Sunday, May 26, 2013

Penny Thoughts ‘13—Superman: The Movie (1978) ****


PG, 154 min. (director’s cut)
Director: Richard Donner
Writers: Mario Puzo, David Newman, Leslie Newman, Robert Benton, Jerry Siegel (creator), Joe Shuster (creator)
Starring: Christopher Reeve, Margot Kidder, Gene Hackman, Ned Beatty, Marlon Brando, Jackie Cooper, Valerie Perrine, Marc McClure, Glenn Ford, Phyllis Thaxter, Susannah York, Trevor Howard, Terence Stamp, Jack O’Halloran, Sarah Douglas, Maria Schell, Harry Andrews, Jeff East

There is a mindset of extreme scrutiny that has developed through our pop culture obsessions driving our generation to consume the influences of our childhood in mass quantities. Recently the latest in a long line of “Star Trek” franchise vehicles has opened at the box office to rave reviews by critics and good mainstream audience reaction. The film’s harshest—and pretty much sole—critics have been those bringing some sort of history or childhood connection to the events depicted in the film. Because it isn’t the same presentation of ideas that held emotional resonance with them as children, they nit pick at all the details of the picture to prove the validity of their arguments against it, when really their complaint is that absence of the same emotional resonance they felt as children.
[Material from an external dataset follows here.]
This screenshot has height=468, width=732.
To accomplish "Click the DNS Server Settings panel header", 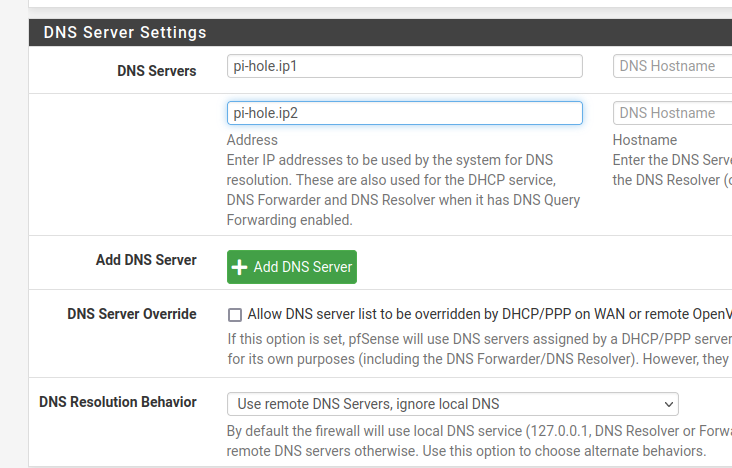I will coord(125,32).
The details of the film hardly matter.


Even as a critic who tries to defend his opinions in an unbiased nature, I often find myself using the plot incongruities and little detail flaws to make my point, but even the best of movies can be taken apart at the seems if you look closely enough at the details. 1978’s “Superman: The Movie” is a prime example of a movie that got it right in terms of emotional resonance, but is a total mess if you try to pick it apart. Ask any fan of the movie about those plot and detail flaws, however, an they’ll say it’s all part of the charm of the film.

“Superman: The Movie” was the first movie that got the whole comic book superhero genre right. It stayed the only one for quite some time. Although, 1989’s “Batman” gave us all hope they there might be some understanding in Hollywood of what they were attempting to capture, they never really got it right again until the mid-aughts with “Spider-Man 2” and “Batman Begins”, 2000’s “X-Men” movie got most of the broad strokes right, but was a little too ambitious an undertaking to get all the way there.  “Superman” got it right the first time, though.

I don’t know if director Richard Donner was a fan or not, but it’s obvious when watching his director’s cut of the film that he understood just how important the origin story of Superman is to the iconography of the character. Superman isn’t just a flying caped crusader for American justice who’s nearly indestructible but can be weakened by a rock from his own planet. All those things are in here but are meaningless without that alien background. He comes from a superior race that allowed their arrogance to lead to their own destruction. He’s humble. He’s different no matter how much he looks like us because the fact that he is an alien is undeniable to him. And he’s in America as the ultimate example of our melting pot of cultures and hope for something better than what we are. He can lead us to become something better and in doing so hope to be something better than what his own people ultimately were. Donner has all that in his director’s cut. Some of that was actually missing from the theatrical cut, although since Donner had put in the work for it in his ultimate vision, it can be felt even in the version in which it is not the focus.

Donner was also smart enough to realize that Superman is a hero who doesn’t work if everything is taken too seriously. He understands that the comic book superhero genre is fantasy and can use a little ribbing. He understood the differences between the source format and the film format. Some things need to change in the transition. Lex Luther needs different motivations and needs some lackeys to play off of. The villain can’t just be evil; he must also appeal to a film going audience.

Donner succeeds with “Superman” better than anyone could’ve understood at the time when it was really seen as just a fun summer action blockbuster. It is true that there are no deserts or canyons between New York and Hackensack, New Jersey. Nor would stopping a missile in New Jersey when you’re flying as fast a Superman really add that much time to your rescue efforts as the film seems to want to imply. And, I’m not sure why Lois Lane would continue to fantasize about being Superman’s girlfriend after he dropped her while they were flying together. I mean really?! He dropped her?! He’s Superman! He didn’t feel here slipping with his heightened senses?! Really?! Despite all that, it felt right at the time. It even feels right today despite its datedness.